Every line that contains "computer" must be located and copied from the data.

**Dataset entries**
____

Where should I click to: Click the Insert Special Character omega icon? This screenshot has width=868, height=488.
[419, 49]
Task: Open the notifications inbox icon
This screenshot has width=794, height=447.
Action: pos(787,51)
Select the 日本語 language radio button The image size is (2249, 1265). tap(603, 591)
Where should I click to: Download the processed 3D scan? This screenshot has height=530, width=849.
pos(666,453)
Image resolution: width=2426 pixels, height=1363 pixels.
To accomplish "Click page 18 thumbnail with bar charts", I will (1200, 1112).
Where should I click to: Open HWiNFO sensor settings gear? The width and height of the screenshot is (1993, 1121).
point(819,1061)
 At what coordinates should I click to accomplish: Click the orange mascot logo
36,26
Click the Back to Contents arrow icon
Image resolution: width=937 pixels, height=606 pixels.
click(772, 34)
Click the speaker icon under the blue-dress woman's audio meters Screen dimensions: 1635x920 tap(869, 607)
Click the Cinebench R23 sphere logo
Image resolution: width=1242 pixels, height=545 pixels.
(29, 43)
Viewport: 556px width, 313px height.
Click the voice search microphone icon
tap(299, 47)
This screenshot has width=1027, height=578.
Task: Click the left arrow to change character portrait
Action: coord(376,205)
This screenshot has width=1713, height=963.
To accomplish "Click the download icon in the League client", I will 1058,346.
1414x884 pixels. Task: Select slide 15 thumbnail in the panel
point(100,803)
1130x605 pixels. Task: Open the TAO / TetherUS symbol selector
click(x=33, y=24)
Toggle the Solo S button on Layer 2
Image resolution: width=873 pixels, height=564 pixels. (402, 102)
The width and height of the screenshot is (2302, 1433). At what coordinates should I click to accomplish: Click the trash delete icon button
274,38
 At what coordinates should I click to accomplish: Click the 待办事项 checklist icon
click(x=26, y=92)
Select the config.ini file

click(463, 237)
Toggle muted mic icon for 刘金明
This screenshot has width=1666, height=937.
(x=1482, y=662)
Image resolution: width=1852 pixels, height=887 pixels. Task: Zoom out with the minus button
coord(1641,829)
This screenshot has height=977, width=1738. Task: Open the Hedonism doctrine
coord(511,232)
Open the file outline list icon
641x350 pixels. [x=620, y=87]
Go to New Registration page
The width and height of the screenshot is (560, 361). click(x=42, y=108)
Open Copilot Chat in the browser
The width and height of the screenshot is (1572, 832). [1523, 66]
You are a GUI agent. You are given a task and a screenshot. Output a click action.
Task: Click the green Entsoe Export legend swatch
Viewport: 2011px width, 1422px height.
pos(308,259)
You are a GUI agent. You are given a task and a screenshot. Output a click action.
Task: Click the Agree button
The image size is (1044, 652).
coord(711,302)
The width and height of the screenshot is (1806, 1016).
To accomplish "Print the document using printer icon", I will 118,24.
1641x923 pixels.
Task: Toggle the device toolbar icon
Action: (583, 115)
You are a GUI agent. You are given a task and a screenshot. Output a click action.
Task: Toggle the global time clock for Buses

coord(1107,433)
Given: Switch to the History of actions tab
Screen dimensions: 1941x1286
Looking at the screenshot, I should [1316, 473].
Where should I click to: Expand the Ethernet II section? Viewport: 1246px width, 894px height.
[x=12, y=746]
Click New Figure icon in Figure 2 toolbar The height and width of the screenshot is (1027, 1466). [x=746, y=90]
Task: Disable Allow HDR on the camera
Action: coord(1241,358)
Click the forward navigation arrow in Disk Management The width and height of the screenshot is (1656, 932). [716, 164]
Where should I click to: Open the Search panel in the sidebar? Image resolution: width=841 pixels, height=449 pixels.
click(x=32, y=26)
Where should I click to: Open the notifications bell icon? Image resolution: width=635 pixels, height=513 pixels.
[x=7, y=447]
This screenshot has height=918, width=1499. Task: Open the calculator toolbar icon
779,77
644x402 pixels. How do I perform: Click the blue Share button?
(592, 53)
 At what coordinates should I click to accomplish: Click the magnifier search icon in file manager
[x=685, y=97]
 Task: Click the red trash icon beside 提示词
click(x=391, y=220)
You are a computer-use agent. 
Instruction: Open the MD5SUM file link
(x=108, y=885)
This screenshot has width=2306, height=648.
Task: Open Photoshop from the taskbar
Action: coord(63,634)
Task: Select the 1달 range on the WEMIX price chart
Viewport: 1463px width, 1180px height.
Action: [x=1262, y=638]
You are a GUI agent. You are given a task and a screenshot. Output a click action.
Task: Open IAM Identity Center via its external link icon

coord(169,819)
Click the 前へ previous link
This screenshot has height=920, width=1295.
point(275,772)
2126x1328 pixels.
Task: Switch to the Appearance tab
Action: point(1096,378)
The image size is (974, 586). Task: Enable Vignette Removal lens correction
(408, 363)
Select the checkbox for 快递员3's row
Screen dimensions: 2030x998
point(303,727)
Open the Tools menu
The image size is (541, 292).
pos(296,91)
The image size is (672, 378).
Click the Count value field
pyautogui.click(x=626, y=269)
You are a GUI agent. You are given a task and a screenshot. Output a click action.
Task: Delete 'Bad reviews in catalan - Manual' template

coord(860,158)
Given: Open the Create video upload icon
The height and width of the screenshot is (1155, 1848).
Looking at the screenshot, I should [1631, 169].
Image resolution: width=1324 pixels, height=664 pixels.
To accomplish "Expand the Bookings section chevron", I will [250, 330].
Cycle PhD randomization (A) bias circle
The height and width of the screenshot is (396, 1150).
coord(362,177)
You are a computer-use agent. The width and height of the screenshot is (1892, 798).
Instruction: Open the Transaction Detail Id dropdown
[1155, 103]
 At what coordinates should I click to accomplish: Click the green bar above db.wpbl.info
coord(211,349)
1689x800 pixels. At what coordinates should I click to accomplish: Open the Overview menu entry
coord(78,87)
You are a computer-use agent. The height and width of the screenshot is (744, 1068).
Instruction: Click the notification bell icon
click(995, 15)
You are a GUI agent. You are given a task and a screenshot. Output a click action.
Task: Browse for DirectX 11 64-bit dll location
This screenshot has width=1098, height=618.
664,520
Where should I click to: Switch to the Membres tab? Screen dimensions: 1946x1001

____

**ANSWER FOR THE TASK**
You are a computer-use agent. 
You are a computer-use agent. The width and height of the screenshot is (1892, 798).
You are a computer-use agent. The height and width of the screenshot is (744, 1068).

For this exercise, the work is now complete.